■ Exercise ■
In the entries below, count every line with the string "code". State the count and nothing else.

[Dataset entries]
- - - -
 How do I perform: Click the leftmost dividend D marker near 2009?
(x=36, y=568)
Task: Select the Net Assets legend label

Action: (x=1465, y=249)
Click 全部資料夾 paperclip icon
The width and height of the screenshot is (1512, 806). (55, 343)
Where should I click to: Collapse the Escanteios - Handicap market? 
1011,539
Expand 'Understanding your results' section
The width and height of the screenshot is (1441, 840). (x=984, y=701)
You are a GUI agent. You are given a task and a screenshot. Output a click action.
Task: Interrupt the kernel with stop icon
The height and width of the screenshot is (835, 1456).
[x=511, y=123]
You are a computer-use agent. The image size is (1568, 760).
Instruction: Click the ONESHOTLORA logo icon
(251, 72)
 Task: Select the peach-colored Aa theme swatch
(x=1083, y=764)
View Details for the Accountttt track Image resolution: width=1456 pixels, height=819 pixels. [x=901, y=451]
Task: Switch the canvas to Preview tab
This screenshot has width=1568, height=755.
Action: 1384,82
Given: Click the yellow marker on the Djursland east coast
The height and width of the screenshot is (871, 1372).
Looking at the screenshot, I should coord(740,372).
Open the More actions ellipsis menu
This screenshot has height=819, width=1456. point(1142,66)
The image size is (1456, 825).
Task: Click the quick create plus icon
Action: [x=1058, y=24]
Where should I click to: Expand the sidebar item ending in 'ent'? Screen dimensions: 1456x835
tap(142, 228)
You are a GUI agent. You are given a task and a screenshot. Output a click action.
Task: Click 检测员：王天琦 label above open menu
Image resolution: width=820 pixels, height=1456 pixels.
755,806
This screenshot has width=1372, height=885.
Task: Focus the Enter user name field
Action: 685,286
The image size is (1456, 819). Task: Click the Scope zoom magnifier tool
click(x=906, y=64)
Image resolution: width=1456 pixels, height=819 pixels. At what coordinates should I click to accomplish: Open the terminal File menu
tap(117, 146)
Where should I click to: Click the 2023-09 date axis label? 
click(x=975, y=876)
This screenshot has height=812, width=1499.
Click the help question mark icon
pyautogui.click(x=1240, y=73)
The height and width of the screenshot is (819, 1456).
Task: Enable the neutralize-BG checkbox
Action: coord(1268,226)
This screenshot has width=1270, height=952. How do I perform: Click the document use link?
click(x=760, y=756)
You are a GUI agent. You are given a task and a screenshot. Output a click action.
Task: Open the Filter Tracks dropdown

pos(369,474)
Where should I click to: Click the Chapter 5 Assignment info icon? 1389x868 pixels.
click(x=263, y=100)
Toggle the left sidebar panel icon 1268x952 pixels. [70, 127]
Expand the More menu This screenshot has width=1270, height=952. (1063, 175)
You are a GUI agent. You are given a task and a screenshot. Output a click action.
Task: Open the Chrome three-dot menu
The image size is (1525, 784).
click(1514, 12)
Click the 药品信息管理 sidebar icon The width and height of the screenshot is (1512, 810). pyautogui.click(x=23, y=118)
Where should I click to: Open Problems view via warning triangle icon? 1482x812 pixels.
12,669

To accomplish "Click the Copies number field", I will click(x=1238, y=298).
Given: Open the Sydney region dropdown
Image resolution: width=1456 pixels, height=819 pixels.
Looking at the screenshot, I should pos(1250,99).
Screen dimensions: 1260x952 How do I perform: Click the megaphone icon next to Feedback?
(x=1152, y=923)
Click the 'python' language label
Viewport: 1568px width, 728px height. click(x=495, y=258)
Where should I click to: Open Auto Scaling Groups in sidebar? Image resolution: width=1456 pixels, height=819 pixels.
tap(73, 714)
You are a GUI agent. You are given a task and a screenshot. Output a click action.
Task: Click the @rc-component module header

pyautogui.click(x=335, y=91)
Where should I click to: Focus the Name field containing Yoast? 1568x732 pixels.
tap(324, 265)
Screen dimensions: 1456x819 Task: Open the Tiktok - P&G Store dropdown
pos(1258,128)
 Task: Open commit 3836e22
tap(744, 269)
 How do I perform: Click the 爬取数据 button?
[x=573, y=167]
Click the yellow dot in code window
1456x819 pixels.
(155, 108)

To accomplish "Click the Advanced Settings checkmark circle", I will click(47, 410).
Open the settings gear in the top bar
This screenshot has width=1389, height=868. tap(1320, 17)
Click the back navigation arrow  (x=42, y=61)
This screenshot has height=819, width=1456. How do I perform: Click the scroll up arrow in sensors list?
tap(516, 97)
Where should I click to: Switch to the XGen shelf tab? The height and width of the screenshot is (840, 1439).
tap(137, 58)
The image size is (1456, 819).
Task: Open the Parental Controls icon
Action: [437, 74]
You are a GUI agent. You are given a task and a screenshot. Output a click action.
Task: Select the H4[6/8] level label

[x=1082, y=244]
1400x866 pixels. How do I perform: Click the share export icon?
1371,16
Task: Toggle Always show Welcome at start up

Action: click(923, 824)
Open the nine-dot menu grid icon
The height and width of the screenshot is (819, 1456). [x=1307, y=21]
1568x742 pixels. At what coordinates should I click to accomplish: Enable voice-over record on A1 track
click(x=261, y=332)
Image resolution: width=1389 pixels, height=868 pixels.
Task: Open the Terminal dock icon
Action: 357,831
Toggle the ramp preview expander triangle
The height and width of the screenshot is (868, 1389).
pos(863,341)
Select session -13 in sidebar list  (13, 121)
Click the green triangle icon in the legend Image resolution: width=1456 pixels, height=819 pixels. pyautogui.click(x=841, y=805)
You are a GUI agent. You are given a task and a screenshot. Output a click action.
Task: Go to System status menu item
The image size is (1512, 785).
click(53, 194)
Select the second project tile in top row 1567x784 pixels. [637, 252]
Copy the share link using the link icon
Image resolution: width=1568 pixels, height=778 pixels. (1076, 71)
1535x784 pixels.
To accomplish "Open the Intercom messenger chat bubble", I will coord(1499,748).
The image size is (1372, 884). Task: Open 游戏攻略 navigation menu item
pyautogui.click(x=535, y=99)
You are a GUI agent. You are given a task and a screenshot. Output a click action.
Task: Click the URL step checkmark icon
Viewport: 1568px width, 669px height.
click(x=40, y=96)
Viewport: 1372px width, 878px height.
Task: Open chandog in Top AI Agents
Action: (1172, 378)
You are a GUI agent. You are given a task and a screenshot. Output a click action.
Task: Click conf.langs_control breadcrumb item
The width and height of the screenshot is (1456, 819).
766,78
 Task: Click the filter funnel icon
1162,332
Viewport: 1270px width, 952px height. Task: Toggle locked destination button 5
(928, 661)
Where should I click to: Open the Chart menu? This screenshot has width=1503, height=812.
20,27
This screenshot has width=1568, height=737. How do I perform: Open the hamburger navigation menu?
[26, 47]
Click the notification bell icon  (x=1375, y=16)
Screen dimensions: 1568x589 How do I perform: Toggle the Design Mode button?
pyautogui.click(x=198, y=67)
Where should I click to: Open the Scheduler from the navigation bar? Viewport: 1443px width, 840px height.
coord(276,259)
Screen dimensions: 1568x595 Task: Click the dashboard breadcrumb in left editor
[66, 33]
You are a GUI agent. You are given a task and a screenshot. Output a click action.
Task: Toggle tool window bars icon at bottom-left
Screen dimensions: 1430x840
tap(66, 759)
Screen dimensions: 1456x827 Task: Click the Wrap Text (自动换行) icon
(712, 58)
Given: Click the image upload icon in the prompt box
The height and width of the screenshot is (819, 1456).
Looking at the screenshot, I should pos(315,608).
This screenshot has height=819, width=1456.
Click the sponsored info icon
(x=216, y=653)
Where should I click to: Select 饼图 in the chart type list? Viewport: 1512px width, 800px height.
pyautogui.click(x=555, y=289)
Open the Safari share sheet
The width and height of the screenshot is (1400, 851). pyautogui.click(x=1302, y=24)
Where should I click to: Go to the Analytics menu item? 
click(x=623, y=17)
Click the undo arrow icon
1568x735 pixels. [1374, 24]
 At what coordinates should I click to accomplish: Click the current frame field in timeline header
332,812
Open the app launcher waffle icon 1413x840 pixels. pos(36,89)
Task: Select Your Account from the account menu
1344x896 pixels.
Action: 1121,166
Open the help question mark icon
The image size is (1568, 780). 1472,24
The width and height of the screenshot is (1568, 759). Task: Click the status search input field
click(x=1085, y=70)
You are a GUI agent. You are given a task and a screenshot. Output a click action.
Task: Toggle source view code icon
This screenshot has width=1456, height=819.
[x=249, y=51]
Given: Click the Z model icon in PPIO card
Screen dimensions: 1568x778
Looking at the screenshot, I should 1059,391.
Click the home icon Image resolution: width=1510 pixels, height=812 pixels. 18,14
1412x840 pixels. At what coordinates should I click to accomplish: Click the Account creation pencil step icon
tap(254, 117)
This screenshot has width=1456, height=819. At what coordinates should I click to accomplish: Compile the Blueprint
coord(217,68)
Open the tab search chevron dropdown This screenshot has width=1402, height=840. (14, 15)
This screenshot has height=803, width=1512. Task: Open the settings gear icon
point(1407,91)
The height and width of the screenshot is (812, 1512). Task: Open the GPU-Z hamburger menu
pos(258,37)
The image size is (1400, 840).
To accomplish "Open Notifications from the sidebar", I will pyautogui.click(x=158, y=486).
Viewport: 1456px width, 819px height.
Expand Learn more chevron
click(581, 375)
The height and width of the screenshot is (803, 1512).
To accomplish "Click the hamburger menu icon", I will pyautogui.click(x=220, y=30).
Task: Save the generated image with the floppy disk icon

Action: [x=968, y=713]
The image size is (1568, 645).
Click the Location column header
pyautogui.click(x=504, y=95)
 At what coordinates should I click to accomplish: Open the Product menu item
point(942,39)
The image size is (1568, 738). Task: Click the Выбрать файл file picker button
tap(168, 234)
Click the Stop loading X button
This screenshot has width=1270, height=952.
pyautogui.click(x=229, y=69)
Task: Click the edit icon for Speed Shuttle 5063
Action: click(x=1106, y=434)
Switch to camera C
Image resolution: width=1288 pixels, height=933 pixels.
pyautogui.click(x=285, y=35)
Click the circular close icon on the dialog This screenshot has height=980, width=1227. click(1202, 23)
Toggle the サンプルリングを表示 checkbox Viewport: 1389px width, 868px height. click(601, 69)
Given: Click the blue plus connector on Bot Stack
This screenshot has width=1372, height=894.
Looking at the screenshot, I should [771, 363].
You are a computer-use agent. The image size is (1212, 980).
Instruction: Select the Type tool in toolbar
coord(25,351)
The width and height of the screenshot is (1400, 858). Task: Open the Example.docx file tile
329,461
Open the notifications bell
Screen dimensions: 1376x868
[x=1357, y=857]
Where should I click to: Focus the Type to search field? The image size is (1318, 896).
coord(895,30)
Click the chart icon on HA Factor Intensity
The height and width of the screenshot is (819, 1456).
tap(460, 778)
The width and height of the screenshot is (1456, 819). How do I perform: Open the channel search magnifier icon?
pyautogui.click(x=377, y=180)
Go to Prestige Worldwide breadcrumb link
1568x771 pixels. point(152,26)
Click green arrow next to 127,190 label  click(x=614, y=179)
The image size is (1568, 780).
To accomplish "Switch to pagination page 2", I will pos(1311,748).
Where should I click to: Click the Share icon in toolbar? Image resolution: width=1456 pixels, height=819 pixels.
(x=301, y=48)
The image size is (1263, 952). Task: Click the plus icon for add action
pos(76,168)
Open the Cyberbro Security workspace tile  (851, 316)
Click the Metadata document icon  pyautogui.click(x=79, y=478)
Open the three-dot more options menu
- - - -
■ Task answer ■
2